El hogar de su infancia no había sido demasiado diferente, solo que por entonces lo compartía con cinco personas más. El recuerdo de aquellos años, de sus ilusiones y sueños, era ahora una sombra, se sentía muy diferente del niño que pulsaba por irse andando en su bicicleta a otra ciudad, donde otra vida lo estaría esperando. Siempre soñaba con ver una de esas máquinas maravillosas que había visto una vez en el televisor de su tío. “Un globo aerostático” le había dicho, y el nombre se la había quedado pegado en la cabeza y lo perseguiría como un recuerdo constante de todo lo que el mundo tenía para ofrecer y cuán poco él había vivenciado.

Pero todo aquello estaba muy enterrado ahora; la vida había querido que se quedara ahí, en el desierto, con el viento como única compañía. Y el puma que lo acechaba.

La primera vez que lo había visto estaba arriando las ovejas. El puma lo miraba desde lo alto de una meseta, como estudiando sus movimientos. Ese día, también fue el día que se cayó del caballo, algo raro en él, porque era un jinete habilidoso. Pero había algo en el puma que lo hipnotizó y le hizo perder la concentración. Y cuando se cayó, lo hizo con un grito desgarrador, la pierna le sangraba a borbotones y se veía el fémur asomando a través de la carne. Esa herida lo marcaría de por vida y le daría esa cojera que él tanto odiaba. 

Pasaron meses hasta que estuvo recuperado del todo. Cuando volvió al campo, el invierno estaba próximo y sabía que se acercaban meses difíciles. Subirse al caballo le suponía un esfuerzo enorme y la pierna mala le dolía más cuando hacía frío. Pero no pasó demasiado tiempo cuando lo volvió a ver. Esta vez, estaba mucho más cerca que la vez anterior, y pudo apreciar mejor su porte majestuoso y su mirada acechante. Se apresuró a ir al corral antes del anochecer y cerrar bien la tranquera. Luego fue al rancho y trabó bien el pestillo detrás de él. Esa noche lo escuchó rugir muy cerca y aunque trató de permanecer calmo, el temor se apoderó de él.

Después de esa noche, había buscado el rifle que guardaba debajo del catre y lo había dejado cargado al lado de la puerta, y ya no salía al campo sin él. Y siempre se aseguraba de terminar sus diligencias antes de que se pusiera el sol. Algunos días le parecía verlo a lo lejos y otras veces le parecía oír su rugido entremezclado con el silbido del viento.

Solo fue necesario un momento de descuido y la traición del destino, una tranquera mal cerrada que se abrió con el viento y dejó escapar a las ovejas.

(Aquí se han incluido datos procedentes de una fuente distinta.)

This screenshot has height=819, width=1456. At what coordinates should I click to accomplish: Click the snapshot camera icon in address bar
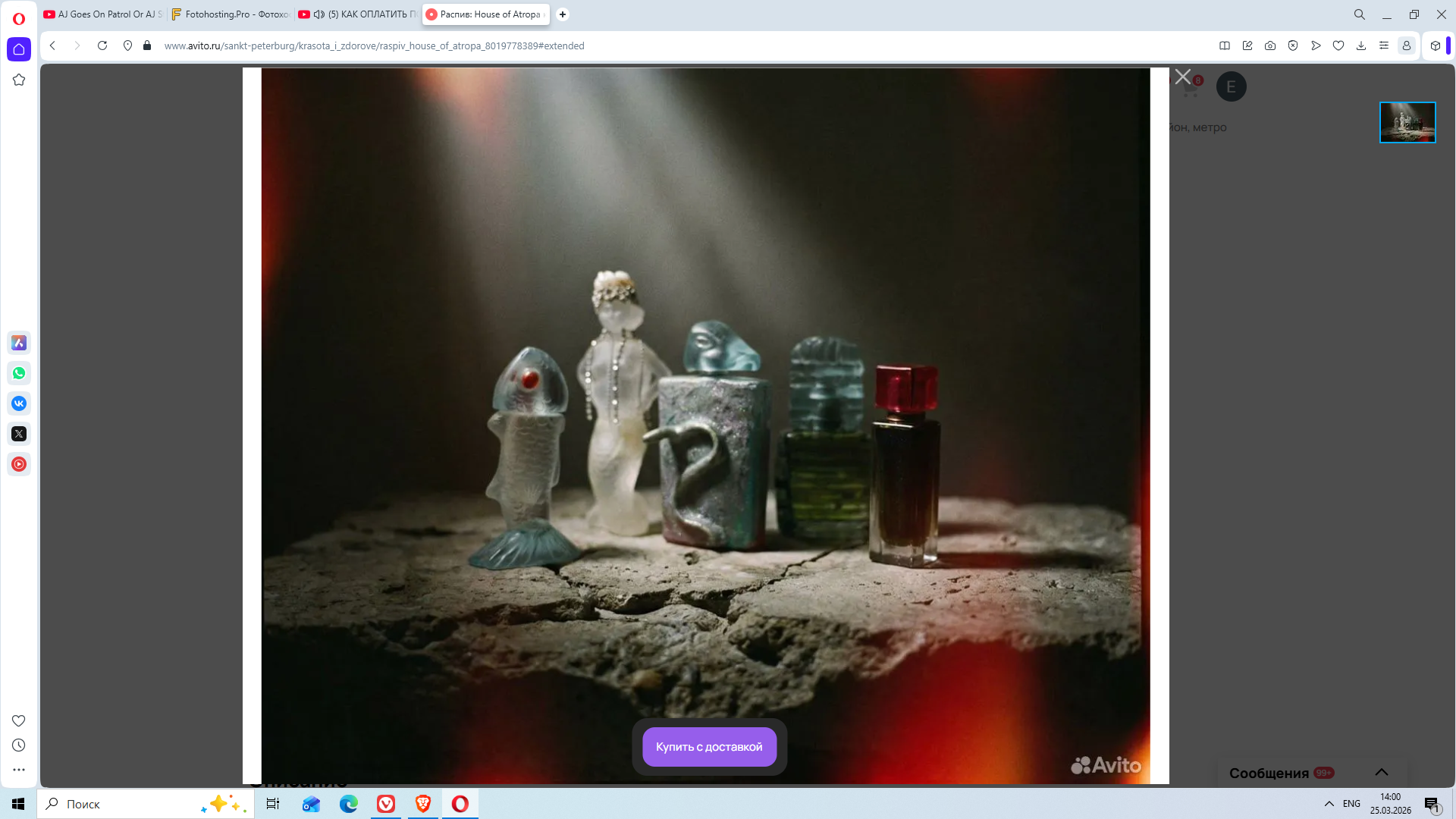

Tuvo que salir en medio de la noche y con un viento infernal a arriarlas de vuelta al corral, y al volver, lo vio. Estaba a tan solo unos pocos metros de distancia, caminando lentamente hacia él y relamiéndose los colmillos. Se quedó petrificado. Nunca había estado tan cerca de un puma. Era bastante grande, debía medir unos dos metros de largo. Palpó el rifle que tenía colgado del hombro, para asegurarse de que seguía ahí. Retrocedía a medida que el animal se acercaba. Unas gotas de sudor le cayeron por sobre los ojos. Despacio agarró el arma, amartilló, apuntó y disparó. El animal cayó muerto. Esperó unos segundos y se acercó. Se agachó, apoyó la mano sobre el vientre inerte y se echó a llorar. Era hermoso. Con un sabor amargo en la boca, se dio cuenta de su fracaso.

Se pasó la mano por los ojos para secarse las lágrimas. Volvió a colgarse el rifle en el hombro, entró al rancho y cerró la puerta. Se encargaría del puma por la mañana.